4) is there a legitimate concern for facial sagging? I’m concerned that the implant pocket will cause sagging (I’m 26 if it’s relevant). What about scar tissue? Is that likely to change the face?
5) about how long does recovery take for implant removal?
6) how long after removal can I get facial fillers in that area?
7) if my doctor refuses to remove them before a year, can I go to a different doctor?
8) is the cost for removal cheaper than the cost for placing them?
Thanks in advance for the help,
A: In answer to your questions:
1) I think it is a fair statement to say that if patients are unhappy with the outcomes of their facial implants by 6 weeks after surgery, their concerns are rarely resolved by time along and some form of surgery is needed. This is a general statement based one my extensive experience but each case must be assessed individually.
2) Whether the face returns to its original anatomic state, I think that does not occur at the 100% level. The real question is not whether it returns to normal but how come to that can it occur. That is affected by many factors most prominently the size of the implant, how long it has been in and its material composition is.
3) As a general rule removing implants sooner rather than later (as long as one is 100% certain that want them removed), in theory is better for returning the tissues back to normal. But most of the issues that relate to the tissues returning to normal (disruption of osteocutaneous ligaments for their placement and tissue stretch) has already been done by the initial surgery.
4) Sagging is always a concern from any midface implant removal. The best way to prevent such sagging is to performed a cheek lift/fresuspension at the same time as their removal.
5) Implant removal would have a faster recovery than their initial placement.
6) Six months
7) A patient can choose to go to any doctor at any time.
8) Not knowing what your original surgical fee were, I can not say. But since the implant fabrication cost is not needed for their removal that may be less.
Dr. Barry Eppley
Indianapolis, Indiana
Q: Dr. Eppley, I am scheduled this summer for a procedure for the removal of an occipital knob on the back side of my skull. Before fully committing to the procedure, I wanted to ask a few questions pertaining to concerns that I have about the operation.
From our consultation and the case studies that you published online, I understand that this is a fairly low-risk procedure. Are there any potential serious implications that could arise from this surgery? I am also concerned about the size of the scar for this operation. I plan on fully shaving my head after the surgery; in your estimation, will the scar be detectable from a few feet away? I understand that the scar size can be variable, but will it appear to be a hairline incision and will it be any wider than two inches? I attached photos of the occipital knob to this message if they may be helpful in gauging the potential size of the scar.
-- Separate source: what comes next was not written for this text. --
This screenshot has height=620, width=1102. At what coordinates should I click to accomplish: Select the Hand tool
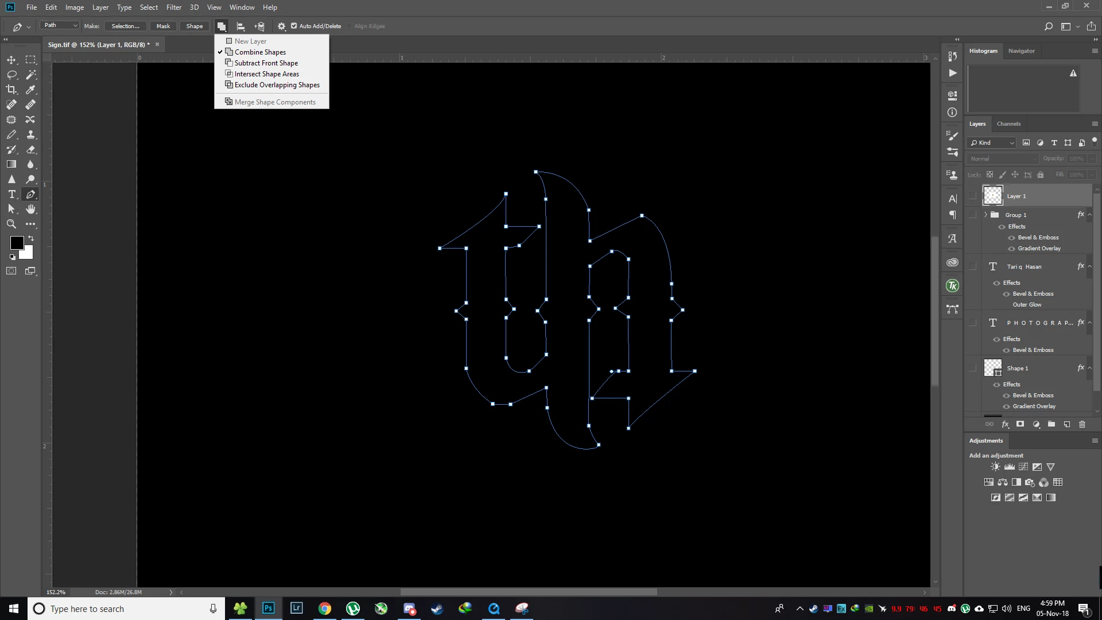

Any information would be greatly appreciated, thank you.
A: In answer to your occipital knob skull reduction questions:
1) The occipital knob is a very thick protrusion of bone which means reducing it entirely still leaves a lot of bone for protection. While I could not imagine it not being very thick bone, the way to absolutely determine if it is indeed as thick as I think it is is to get a 2D CT scan and make measurements.
2) The scalp scar is in the range of 5 cms length and it does heal very well. It is placed in a horizontal skin crease if one exists which in your case would be at the bottom of the knob. I can not say whether it will heal so well that it would be undetectable from a few feet away. But I have yet to have a male patient comment on that they found the scar unacceptable.